Google’s Anthos strategy is rooted in Kubernetes, the popular open-source orchestration manager for the portable software environments called containers. Although Kubernetes solves part of the portability problem, it only does so if developers don’t reach outside to tap an individual provider’s proprietary services.
“Kubernetes is overly complicated, requires a reimagining of how systems live and isn’t simple to maintain,” said Duckbill Group’s Quinn.
Added VMware’s Desai: “Kubernetes helps accelerate innovation, but it doesn’t solve the complexity problem.”
Are cross-cloud apps the future?
One area of universal agreement is that the Holy Grail of applications that federate multiple clouds and borrow the best from each is a long way off for reasons that include complexity management and security. “If you’re planning to build something greenfield that lives in multiple cloud providers it’s almost always a bad idea,” declared Quinn.
Even Google, which has made multicloud coexistence the cornerstone of its strategy, doesn’t see demand for cross-cloud applications anytime soon. “We are focused on giving customers the ability to write once, run anywhere,” Lin said.But the first organizations that tap the potential of distributed cloud applications may change entire industries, said John Seely Brown, the former Xerox Corp. research chief who was on the forefront of many of the industry great innovations of the 1970s and 1980s.
Brown believes innovations such as blockchain will combine with cloud to reshape the way commerce is done.

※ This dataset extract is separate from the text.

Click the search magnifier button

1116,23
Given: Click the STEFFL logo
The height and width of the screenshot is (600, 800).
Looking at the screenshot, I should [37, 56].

New kinds of enterprise resource planning systems will be built that span multiple partners in a supply chain with smart contracts and permission blockchain ledgers stripping away administrative overhead while ensuring security, audits and data integrity. Data gravity won’t be a problem, Brown maintained, if data is spread across multiple locations and federated via blockchain.
“I can compose things like Lego blocks from services as opposed to force-fitting the way I want to do something into an existing system,” he said. In short, the multicloud will reinvent the way applications are built.
Brown said most organizations will struggle initially to wrap their minds around the idea of building software that changes according to the needs of the business rather than forcing conformity to code as has been the case for the past 50 years. But a new platform presents an opportunity to rethink assumptions.
“If we use the same tools we used in the 20th century, the possibilities of building radical new businesses will be constrained,” Brown said. “The real value is in reinventing institutions.”
Few cloud adopters are thinking much about reinvention at this point, though. They’re trying to wrestle a multiheaded cloud monster to the ground with the conviction that today’s hard work will lead to a simpler, easier and more flexible future. Even if that means having to choke a few more throats in the meantime.